As Robert A. J. Gagnon writes in The Bible and Homosexual Practice: Texts and Hermeneutics, the foremost scholarly work on the subject, despite the limited number of texts in the Bible that speak directly to the question of same-sex intercourse, “there is very little likelihood that any writer of Scripture, or Jesus, would have supported homosexual behavior of any sort.”
In his essay, Father Martin lists five reasons why many Catholics oppose “LGBTQ issues,” including the belief that such issues are ideological, that they are Western, or they are a form of “neo-colonialism.”
Curiously, the reason he does not include in his list is the belief that it is wrong to self-identify by one’s sinful behavior or inclinations just as it is wrong to take “pride” in them or celebrate them.

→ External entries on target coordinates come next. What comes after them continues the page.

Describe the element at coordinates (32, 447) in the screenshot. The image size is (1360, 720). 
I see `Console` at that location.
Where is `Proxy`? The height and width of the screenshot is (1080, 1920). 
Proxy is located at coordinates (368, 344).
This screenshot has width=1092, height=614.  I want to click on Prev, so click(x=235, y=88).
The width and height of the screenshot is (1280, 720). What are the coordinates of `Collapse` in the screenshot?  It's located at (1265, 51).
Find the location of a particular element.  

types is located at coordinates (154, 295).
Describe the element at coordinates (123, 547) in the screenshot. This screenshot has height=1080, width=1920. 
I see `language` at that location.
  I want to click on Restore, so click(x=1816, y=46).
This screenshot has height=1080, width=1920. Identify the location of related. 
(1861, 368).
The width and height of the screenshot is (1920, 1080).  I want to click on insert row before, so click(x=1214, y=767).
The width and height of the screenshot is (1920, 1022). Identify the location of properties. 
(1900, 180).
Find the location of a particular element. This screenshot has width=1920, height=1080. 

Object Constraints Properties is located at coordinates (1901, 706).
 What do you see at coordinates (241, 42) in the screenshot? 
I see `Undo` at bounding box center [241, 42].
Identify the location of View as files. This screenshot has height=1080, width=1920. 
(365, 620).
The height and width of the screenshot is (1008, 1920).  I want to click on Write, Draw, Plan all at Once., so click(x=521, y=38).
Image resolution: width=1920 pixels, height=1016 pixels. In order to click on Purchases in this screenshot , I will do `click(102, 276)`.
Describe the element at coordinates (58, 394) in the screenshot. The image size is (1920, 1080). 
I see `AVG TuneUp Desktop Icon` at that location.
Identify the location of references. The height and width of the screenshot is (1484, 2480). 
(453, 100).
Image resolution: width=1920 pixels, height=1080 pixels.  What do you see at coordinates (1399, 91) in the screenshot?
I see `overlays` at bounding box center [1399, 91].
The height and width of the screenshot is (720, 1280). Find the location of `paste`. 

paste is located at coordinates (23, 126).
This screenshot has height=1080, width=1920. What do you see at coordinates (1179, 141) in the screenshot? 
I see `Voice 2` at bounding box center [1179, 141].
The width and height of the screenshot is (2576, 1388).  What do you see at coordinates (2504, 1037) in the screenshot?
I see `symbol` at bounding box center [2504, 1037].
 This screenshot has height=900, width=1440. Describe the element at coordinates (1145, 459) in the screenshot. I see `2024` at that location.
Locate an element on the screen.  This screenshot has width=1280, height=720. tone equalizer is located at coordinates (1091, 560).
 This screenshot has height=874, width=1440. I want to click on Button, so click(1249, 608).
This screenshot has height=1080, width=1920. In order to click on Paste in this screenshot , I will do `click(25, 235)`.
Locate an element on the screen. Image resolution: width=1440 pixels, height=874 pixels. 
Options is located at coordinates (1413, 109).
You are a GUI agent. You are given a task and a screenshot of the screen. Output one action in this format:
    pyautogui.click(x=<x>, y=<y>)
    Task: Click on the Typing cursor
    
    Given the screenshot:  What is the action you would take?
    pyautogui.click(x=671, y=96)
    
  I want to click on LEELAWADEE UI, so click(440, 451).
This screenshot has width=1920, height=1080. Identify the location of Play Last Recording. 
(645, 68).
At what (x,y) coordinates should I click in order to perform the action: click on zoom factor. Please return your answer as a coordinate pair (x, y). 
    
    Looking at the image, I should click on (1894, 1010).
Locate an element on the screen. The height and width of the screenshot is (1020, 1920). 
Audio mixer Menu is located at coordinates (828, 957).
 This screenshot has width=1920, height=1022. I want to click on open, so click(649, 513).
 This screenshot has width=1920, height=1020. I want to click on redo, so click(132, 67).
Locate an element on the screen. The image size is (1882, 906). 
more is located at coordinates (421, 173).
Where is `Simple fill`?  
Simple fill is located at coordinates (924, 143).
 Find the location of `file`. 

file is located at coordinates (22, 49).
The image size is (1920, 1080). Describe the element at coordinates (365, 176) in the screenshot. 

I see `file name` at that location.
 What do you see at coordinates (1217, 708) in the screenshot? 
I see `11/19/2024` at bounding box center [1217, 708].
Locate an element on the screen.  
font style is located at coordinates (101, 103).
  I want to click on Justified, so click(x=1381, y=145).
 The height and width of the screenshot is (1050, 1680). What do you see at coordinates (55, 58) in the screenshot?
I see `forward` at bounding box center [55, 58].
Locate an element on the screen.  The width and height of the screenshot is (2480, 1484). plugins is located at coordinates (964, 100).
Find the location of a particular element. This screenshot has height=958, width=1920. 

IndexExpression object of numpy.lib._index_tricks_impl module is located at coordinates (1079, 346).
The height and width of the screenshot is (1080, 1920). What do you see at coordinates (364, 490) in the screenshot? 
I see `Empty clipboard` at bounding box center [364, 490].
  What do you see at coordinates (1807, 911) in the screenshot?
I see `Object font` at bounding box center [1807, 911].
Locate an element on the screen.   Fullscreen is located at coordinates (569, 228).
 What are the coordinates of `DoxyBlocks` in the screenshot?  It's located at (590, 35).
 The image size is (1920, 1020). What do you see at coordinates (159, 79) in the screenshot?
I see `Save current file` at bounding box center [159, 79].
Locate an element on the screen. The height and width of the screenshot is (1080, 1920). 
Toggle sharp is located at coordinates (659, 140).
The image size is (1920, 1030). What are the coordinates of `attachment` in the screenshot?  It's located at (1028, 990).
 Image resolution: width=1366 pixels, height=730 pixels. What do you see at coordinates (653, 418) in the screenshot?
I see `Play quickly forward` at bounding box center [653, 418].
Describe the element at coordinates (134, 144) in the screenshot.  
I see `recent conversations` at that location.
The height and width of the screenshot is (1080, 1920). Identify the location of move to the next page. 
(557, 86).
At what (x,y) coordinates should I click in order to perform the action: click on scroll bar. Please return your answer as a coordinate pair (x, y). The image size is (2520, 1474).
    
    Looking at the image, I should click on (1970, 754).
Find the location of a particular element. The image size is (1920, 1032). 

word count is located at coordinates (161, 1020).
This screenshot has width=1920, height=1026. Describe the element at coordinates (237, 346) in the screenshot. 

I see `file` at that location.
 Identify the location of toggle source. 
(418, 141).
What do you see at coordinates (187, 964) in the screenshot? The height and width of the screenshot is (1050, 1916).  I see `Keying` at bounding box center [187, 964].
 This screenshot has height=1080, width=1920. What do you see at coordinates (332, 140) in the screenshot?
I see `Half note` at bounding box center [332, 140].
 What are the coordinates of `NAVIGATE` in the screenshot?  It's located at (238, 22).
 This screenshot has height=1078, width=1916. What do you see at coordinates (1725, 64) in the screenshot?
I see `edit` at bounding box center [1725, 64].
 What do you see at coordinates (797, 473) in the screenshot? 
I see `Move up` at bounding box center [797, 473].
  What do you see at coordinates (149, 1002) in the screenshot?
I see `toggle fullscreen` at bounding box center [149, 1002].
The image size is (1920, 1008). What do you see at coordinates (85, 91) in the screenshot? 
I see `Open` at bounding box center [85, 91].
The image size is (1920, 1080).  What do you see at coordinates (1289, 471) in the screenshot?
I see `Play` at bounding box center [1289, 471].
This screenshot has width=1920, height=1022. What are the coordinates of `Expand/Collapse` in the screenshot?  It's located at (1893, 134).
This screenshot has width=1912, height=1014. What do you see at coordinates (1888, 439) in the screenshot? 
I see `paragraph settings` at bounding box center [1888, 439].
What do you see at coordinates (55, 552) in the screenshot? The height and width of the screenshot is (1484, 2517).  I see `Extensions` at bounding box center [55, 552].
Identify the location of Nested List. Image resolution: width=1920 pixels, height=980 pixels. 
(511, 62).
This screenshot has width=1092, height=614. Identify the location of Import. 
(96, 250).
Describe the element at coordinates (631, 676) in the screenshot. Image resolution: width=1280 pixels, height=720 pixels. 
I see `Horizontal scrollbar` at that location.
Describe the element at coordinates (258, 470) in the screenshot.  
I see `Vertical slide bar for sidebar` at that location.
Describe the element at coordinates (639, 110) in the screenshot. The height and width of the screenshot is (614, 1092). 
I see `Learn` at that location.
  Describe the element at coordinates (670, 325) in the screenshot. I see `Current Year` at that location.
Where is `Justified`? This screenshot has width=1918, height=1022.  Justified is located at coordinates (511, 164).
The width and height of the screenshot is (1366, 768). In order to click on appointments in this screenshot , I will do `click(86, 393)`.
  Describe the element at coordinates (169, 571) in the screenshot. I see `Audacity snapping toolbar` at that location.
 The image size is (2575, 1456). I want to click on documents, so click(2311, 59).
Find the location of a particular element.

As Gagnon writes in his book on the topic, far from being an unloving act, “a sensitive refusal to condone homosexual conduct is the responsible and loving thing to do. The church deceives the homosexual by affirming a lifestyle that God deems to be sin.”
This is what Father Martin appears unable to accept, and the real reason many oppose his supposedly “Catholic” outreach.
Nonetheless, Father Martin’s comparison of gay sex to slavery does gain some traction considering Jesus’ memorable saying: “Anyone who commits sin is a slave” (Jn 8:34).